Anne Desrosiers, Mi’gmaw

Je suis la fondatrice de ce projet. Je suis une femme Mi’gmaq et une survivante de la rafle des années soixante. Je n’ai donc pas grandi dans ma communauté avec ma culture. Dès mes 18 ans, j’ai repris contact avec ma famille biologique et le processus de ma réappropriation culturelle débuta. Double bachelière, dont un baccalauréat en Sciences Politiques avec mineure en Psychologie et un autre avec double mineure en Études Autochtones et Mondialisation. C’est lors de mon premier programme universitaire, au tout début de ma trentaine, qu’on m’a introduit aux mécanismes de colonisation avec des auteurs tel que Frantz Fanon. Mon émancipation fut dès lors propulsée et une guérison profonde prit réellement forme. Je me décolonise en transformant le discours négatif qui a dominé mes 30 premières années de vie et je projette ces changements dans la société par le biais de conférences et de projet multiplateforme comme celui-ci.

 

Katia Filiatrault, Alliée

Je suis née dans une ville de fonctionnaire, où ont grandi mes parents et mes grands-parents. J’ai grandi dans un milieu très privilégié, avec des œillères pour la grande partie de ma vie. J’ai rencontré Anne en 2018 et une belle amitié est née. Sa situation m’avait quelque peu ouvert les yeux sur le reste du monde à ce moment. Elle a été patiente avec moi, elle savait que je n’étais pas tant prête à écouter. En 2019, j’ai déménagé à Kamloops (Tk’emlúps te Secwépemc) en Colombie-Britannique. C’est en 2021 que mes yeux se sont ouverts grands. Je n’avais jamais entendu parlé des Écoles Résidentielles, et là, c’était dans ma cours arrière. C’est là que j’ai commencé mon apprentissage et que je me suis mise à poser des questions et faire des recherches. Je me sens comme en troisième année du primaire dans la matière. Un pas à la fois, en autant qu’on avance!
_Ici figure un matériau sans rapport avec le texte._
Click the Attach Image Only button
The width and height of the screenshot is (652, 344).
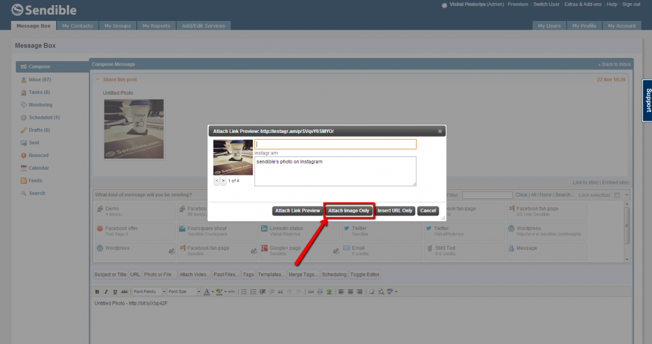(348, 210)
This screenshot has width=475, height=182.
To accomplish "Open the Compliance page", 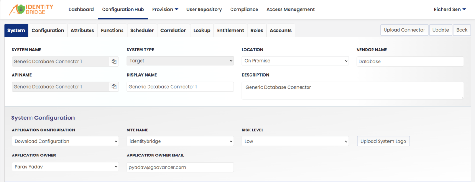I will tap(244, 9).
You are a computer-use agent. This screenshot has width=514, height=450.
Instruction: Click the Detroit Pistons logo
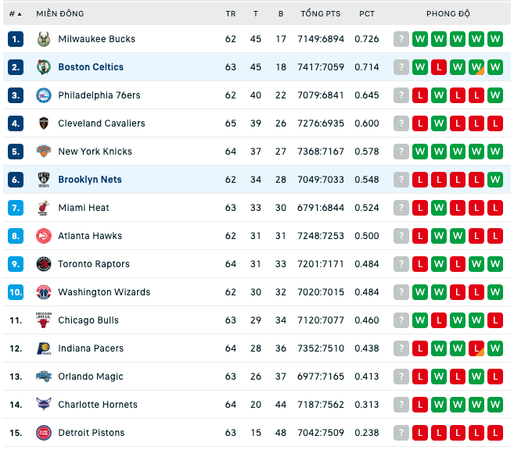(x=44, y=433)
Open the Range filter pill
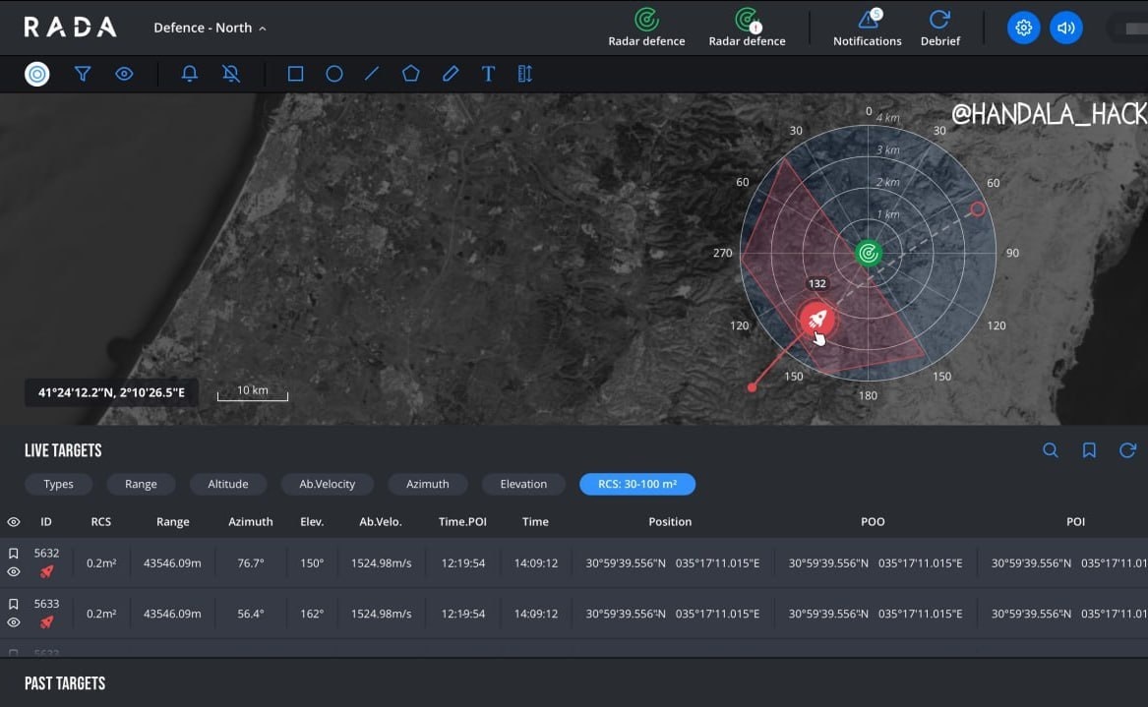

Je participe à ce projet depuis 2022 en faisant la révision des textes avant leur publication. C’est peut-être pas grand chose, mais ça me permet d’aider une amie dans sa mission. Un pas à la fois!

 

Sandrine Marchand, alliée

Bachelière en Conflits et Droits Humains, je possède un intérêt particulier pour les enjeux découlant de la violation des droits individuels et collectifs, tels que les politiques et instruments juridiques internationaux mis en place notamment, ainsi qu’un désir profond à découvrir les cultures fascinantes partout sur la planète. Cependant, ma passion pour les créations de Mère Nature, aider mon prochain et les arts est tout aussi importante dans ma vie. La culture Anishinaabe touchant mon âme dès un très jeune âge, participer à ce projet innovateur, si nécessaire à mon avis pour les Autochtones et Allochtones, est un grand honneur.